From the line below that contains "This screenshot has width=393, height=278." to the line that contains "Open the リクエスト", repeat every line exactly, both ends included, and nothing else.

*** Records provided ***

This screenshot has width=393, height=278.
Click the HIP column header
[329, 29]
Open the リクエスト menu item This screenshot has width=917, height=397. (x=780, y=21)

*** End of Records provided ***
*** Records provided ***

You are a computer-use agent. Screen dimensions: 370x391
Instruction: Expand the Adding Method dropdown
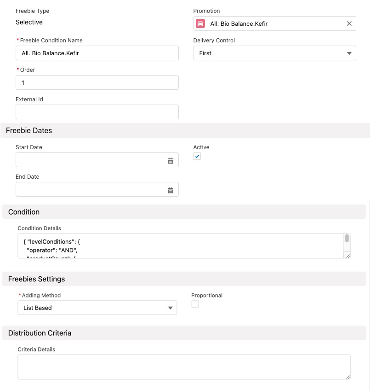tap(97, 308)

*** End of Records provided ***

* Response for this exercise:
This screenshot has width=393, height=278.
Click the HIP column header
[329, 29]
Open the リクエスト menu item This screenshot has width=917, height=397. (x=780, y=21)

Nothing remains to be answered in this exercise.